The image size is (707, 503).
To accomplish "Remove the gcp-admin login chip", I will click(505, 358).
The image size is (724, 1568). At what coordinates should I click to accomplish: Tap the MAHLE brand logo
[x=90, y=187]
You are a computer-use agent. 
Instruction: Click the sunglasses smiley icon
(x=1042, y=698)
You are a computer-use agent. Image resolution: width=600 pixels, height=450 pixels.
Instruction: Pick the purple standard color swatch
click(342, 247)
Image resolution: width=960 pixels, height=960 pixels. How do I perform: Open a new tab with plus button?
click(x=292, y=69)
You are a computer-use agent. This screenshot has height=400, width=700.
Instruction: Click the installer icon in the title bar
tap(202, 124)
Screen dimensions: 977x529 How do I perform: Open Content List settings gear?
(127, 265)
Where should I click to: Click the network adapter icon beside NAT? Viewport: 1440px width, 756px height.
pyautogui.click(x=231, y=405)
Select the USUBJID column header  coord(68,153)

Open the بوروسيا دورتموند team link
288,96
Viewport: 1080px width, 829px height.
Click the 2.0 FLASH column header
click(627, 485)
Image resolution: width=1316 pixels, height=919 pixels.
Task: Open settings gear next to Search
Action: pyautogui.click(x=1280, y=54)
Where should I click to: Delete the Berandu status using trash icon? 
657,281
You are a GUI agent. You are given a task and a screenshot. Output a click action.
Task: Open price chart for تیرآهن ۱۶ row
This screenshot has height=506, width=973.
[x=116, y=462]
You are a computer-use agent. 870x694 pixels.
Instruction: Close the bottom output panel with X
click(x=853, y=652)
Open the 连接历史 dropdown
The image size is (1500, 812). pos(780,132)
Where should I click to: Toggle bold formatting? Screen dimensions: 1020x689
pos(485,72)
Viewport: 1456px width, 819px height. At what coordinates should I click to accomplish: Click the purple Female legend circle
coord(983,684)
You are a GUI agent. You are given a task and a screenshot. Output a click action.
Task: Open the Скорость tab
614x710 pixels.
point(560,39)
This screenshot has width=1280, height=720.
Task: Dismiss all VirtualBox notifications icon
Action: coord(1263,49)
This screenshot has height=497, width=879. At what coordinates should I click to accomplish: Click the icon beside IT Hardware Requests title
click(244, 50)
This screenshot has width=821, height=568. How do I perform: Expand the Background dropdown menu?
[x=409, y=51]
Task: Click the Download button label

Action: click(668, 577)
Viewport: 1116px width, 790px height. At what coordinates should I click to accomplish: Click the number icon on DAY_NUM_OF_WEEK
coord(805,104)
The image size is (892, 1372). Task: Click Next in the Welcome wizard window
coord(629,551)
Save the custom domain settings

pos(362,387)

Task to complete — Retype the entries exactly, please. Leave no line out.

Task answer —
The image size is (707, 503).
To accomplish "Remove the gcp-admin login chip", I will click(505, 358).
The image size is (724, 1568). At what coordinates should I click to accomplish: Tap the MAHLE brand logo
[x=90, y=187]
You are a computer-use agent. 
Instruction: Click the sunglasses smiley icon
(x=1042, y=698)
You are a computer-use agent. Image resolution: width=600 pixels, height=450 pixels.
Instruction: Pick the purple standard color swatch
click(342, 247)
Image resolution: width=960 pixels, height=960 pixels. How do I perform: Open a new tab with plus button?
click(x=292, y=69)
You are a computer-use agent. This screenshot has height=400, width=700.
Instruction: Click the installer icon in the title bar
tap(202, 124)
Screen dimensions: 977x529 How do I perform: Open Content List settings gear?
(127, 265)
Where should I click to: Click the network adapter icon beside NAT? Viewport: 1440px width, 756px height.
pyautogui.click(x=231, y=405)
Select the USUBJID column header  coord(68,153)

Open the بوروسيا دورتموند team link
288,96
Viewport: 1080px width, 829px height.
Click the 2.0 FLASH column header
click(627, 485)
Image resolution: width=1316 pixels, height=919 pixels.
Task: Open settings gear next to Search
Action: pyautogui.click(x=1280, y=54)
Where should I click to: Delete the Berandu status using trash icon? 
657,281
You are a GUI agent. You are given a task and a screenshot. Output a click action.
Task: Open price chart for تیرآهن ۱۶ row
This screenshot has height=506, width=973.
[x=116, y=462]
You are a computer-use agent. 870x694 pixels.
Instruction: Close the bottom output panel with X
click(x=853, y=652)
Open the 连接历史 dropdown
The image size is (1500, 812). pos(780,132)
Where should I click to: Toggle bold formatting? Screen dimensions: 1020x689
pos(485,72)
Viewport: 1456px width, 819px height. At what coordinates should I click to accomplish: Click the purple Female legend circle
coord(983,684)
You are a GUI agent. You are given a task and a screenshot. Output a click action.
Task: Open the Скорость tab
614x710 pixels.
point(560,39)
This screenshot has width=1280, height=720.
Task: Dismiss all VirtualBox notifications icon
Action: coord(1263,49)
This screenshot has height=497, width=879. At what coordinates should I click to accomplish: Click the icon beside IT Hardware Requests title
click(244, 50)
This screenshot has width=821, height=568. How do I perform: Expand the Background dropdown menu?
[x=409, y=51]
Task: Click the Download button label

Action: click(668, 577)
Viewport: 1116px width, 790px height. At what coordinates should I click to accomplish: Click the number icon on DAY_NUM_OF_WEEK
coord(805,104)
The image size is (892, 1372). Task: Click Next in the Welcome wizard window
coord(629,551)
Save the custom domain settings

pos(362,387)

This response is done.